* [Document section]:
--- Start ---
Perhaps one of the most essential elements of the tension between one and many is the title’s reference to ghosts. As Eve Tuck and C. Ree write in their essay A Glossary of Haunting, “haunting is the cost of subjugation. It is the price paid for violence, for genocide.”12 A Glossary of Haunting is written about ghosts in relation to decolonization, specifically from a Native American perspective. But the ghostly consequences of atrocity and violence can be applied to Ondaatje’s novel, as well. Although there are no literal ghosts in the book, there are many metaphorical ghosts. Throughout, there are descriptions of dead bodies without identity, of missing people who may or may not match them. The novel opens on Anil’s previous work in Guatemala, where she and her forensic team traveled through the western highlands after the civil war, digging up bodies for families to identify. For those families, “there was always the fear, double-edged, that it was their son in the pit, or that it was not their son––which meant there would be further searching…The possibility of their lost son was everywhere.”13 That possibility is a haunting. Every character in Anil’s Ghost has lost someone to the war, and such as the case of Ananda, many are left without a body to bury or identify. Gamini is further haunted by the hundreds of bodies he works with as a doctor, the lives he couldn’t save no matter how much he sacrificed. Ghosts are everywhere around them.
--- End ---
* [Data lines]:
--- Start ---
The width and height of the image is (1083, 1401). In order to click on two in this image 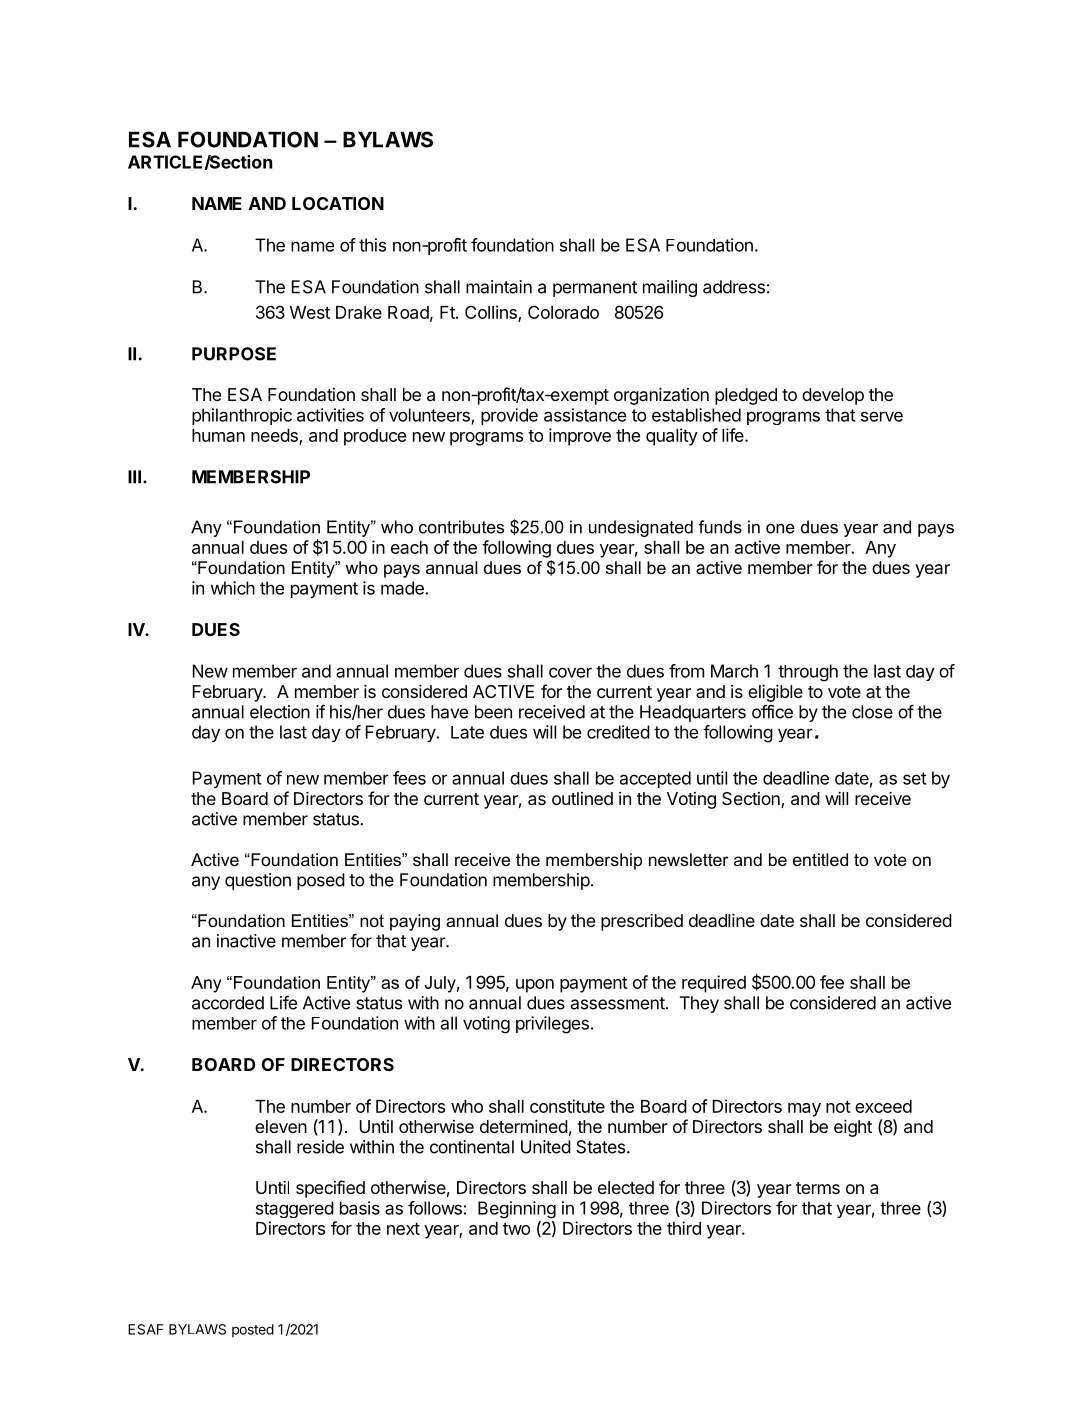, I will do `click(516, 1228)`.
--- End ---
* [Tasks to complete]:
a - Answer these questions from the excerpt on ghosts in Anil’s Ghost, one line per answer, marked the same way:
(i) Who wrote the essay A Glossary of Haunting?
(ii) In which country did Anil do the forensic work described at the opening of the novel?
(iii) What further haunts Gamini?
b - For each statement below, say yes or no according to the excerpt on ghosts in Anil’s Ghost, and quote the words that decide it.
(i) The novel contains literal ghosts.
(ii) A Glossary of Haunting is written from a Native American perspective.
(iii) Every character in the novel has lost someone to the war.
c - Summarize the excerpt on ghosts in Anil’s Ghost in two sentences.

* [The replies]:
a -
(i) Eve Tuck and C. Ree
(ii) Guatemala
(iii) The hundreds of bodies he works with as a doctor, the lives he couldn’t save no matter how much he sacrificed

b -
(i) No: "Although there are no literal ghosts in the book, there are many metaphorical ghosts."
(ii) Yes: "specifically from a Native American perspective"
(iii) Yes: "Every character in Anil’s Ghost has lost someone to the war"

c - Drawing on Eve Tuck and C. Ree’s idea that haunting is the cost of subjugation and violence, the excerpt argues that Ondaatje’s novel is full of metaphorical rather than literal ghosts. These include unidentified dead bodies and missing people, such as those Anil’s team dug up in Guatemala, along with the losses every character has suffered in the war and the many lives Gamini could not save.